The right of erasure
One of the GDPR’s provisions in the UK is the right to data erasure (“the right to be forgotten”). While this privilege is limited in scope, your organisation must have the capacity and processes to respond to such demands. You will have one month to provide a substantial response.
Requests for a subject access
Each individual has the right to access their data, and you’ll need appropriate processes in place to handle subject access requests.
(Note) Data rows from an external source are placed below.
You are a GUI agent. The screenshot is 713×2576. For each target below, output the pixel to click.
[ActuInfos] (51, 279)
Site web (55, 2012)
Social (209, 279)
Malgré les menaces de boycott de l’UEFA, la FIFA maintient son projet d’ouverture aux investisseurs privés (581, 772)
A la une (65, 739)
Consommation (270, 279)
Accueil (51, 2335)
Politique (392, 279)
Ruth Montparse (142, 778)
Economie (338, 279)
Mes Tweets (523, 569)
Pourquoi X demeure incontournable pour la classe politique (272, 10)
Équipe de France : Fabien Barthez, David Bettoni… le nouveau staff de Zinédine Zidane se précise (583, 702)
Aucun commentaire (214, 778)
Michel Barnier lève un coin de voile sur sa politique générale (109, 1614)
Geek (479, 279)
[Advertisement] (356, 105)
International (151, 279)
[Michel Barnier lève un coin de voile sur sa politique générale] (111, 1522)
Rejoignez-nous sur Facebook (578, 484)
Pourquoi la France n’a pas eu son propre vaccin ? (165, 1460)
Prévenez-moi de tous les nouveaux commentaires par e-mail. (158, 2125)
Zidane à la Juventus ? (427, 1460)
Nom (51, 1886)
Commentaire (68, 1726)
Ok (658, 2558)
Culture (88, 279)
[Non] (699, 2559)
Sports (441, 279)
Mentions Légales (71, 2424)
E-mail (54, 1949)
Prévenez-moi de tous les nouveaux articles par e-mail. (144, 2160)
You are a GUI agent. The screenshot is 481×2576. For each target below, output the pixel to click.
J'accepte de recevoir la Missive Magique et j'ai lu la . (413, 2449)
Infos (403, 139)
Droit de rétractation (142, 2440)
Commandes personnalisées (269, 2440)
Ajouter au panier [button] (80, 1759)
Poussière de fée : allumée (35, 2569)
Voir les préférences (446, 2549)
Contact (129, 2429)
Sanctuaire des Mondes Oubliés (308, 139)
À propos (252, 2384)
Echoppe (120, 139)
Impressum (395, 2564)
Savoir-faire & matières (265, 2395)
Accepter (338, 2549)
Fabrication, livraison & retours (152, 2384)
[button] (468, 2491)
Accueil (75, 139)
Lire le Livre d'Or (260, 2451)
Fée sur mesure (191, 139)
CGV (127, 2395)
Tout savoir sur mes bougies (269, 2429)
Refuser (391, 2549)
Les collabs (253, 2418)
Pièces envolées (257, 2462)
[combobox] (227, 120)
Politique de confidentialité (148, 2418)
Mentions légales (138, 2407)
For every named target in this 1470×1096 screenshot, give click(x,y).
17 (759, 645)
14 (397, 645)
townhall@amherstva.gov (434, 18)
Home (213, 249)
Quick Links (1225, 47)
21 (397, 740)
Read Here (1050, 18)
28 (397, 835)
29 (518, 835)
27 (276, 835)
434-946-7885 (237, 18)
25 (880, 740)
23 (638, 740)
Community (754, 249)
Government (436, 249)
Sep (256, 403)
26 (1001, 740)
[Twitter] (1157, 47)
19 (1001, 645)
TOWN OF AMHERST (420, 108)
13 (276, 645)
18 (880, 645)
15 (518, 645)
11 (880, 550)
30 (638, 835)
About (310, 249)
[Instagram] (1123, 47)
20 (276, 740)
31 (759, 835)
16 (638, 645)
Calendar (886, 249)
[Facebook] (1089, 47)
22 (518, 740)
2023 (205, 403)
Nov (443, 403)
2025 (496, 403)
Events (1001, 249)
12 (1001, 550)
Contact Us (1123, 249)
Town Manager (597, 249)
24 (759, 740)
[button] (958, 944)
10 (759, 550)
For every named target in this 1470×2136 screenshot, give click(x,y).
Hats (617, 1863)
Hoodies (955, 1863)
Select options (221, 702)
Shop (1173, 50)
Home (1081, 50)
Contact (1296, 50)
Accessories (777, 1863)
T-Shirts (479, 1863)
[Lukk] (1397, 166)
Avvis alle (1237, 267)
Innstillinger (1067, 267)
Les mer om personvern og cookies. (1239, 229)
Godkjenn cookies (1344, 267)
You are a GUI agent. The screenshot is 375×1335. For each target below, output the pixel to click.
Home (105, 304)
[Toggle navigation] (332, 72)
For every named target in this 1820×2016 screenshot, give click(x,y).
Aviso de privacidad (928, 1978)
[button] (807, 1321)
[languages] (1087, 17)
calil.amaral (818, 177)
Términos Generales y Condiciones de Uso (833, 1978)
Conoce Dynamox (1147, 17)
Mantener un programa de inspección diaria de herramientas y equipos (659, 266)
Access requests are often made in the context of ongoing conflicts or tribunal claims in the workplace. Individual clients who are unsatisfied with customer service are increasingly making requests. A person may legitimately request to view what personal data is being processed and correct. Others submit petitions to avoid the time, effort, and price associated with litigation and get a settlement. Whatever your objectives, be helpful, react substantively within a month (instead of 30 days under the previous rules), and offer data in a machine-readable way. You are not permitted to charge a fee under the UK GDPR, save in certain instances.
Resolving data breach incidents
Personnel must be thoroughly taught and equipped to comprehend and recognise data breaches. Your data manager or data protection officer will need further training after a data breach.
Employee error is a significant source of security hazards in SMEs. You will need to implement internal protocols and expect the same third-party processors to address data breaches. Include procedures for identifying a data breach, investigating it, and assessing the ramifications. Bear in mind that some breaches must be reported to the information commissioner within 72 hours after discovery, and affected data subjects must be notified when a real risk of damage exists.
Small businesses should take steps to ensure their data is securely managed, and those that do so will not only avoid potential fines and reputational damage but will also discover that their data handling, compliance processes, and contractual relationships are robust and reliable, ensuring their business remains secure for years to come.
Our articles are written with the utmost care. However, no liability may be taken for any individual who acts solely based on the information included in them. It is suggested that you get particular guidance in unique instances.